Chronic Fatigue Initiative Study

The Chronic Fatigue Initiative (CFI) was an organization created and funded by the Hutchins Family Foundation to drive wide-scale research into the underlying infectious, immunological, and toxicological causes of Myalgic Encephalomyelitis/Chronic Fatigue Syndrome (ME/CFS). CFI's goal was to disseminate its research findings to better equip the broader research community to work on mechanisms of ME/CFS and associated diagnostics, treatment, and prevention.

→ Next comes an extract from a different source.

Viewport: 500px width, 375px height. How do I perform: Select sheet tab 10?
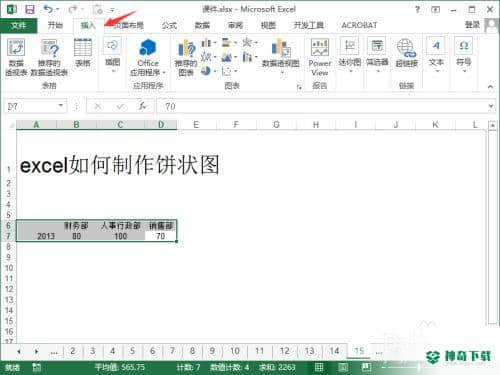(x=235, y=351)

From 2011 to 2013, CFI conducted a large U.S. multicenter cross-sectional study to compare adults with ME/CFS from five geographically distinct clinical research sites with sex and geographic location (within 100 miles of the clinical location) matched control participants. To be eligible for study inclusion, ME/CFS participants had to have a diagnosis of ME/CFS from an expert clinician that met one or both internationally recognized case definitions: the 1994 Fukuda criteria (Fukuda et al., 1994) or the 2003 Canadian criteria (Carruthers et al., 2003) with expansion by Jason et al. (2010). A total of 401 study participants (201 ME/CFS cases, 200 controls) are included in the database, having contributed questionnaire, medical record, physical exam, and laboratory data, in addition to a wide range of biological specimens (RNA, DNA, plasma, serum, peripheral blood mononuclear cells, saliva, tears, and urine). The following table displays the number of ME/CFS participants and control participants by sex. For more information on CFI study participant recruitment, data collection, and findings, see Klimas et al. (2015).

Cross tabulation of Case Status by Sex for the CFI dataset.

Case Status Sex Total
Control Participant 57 143 200
ME/CFS Participant 58 143 201
Total 115 286 401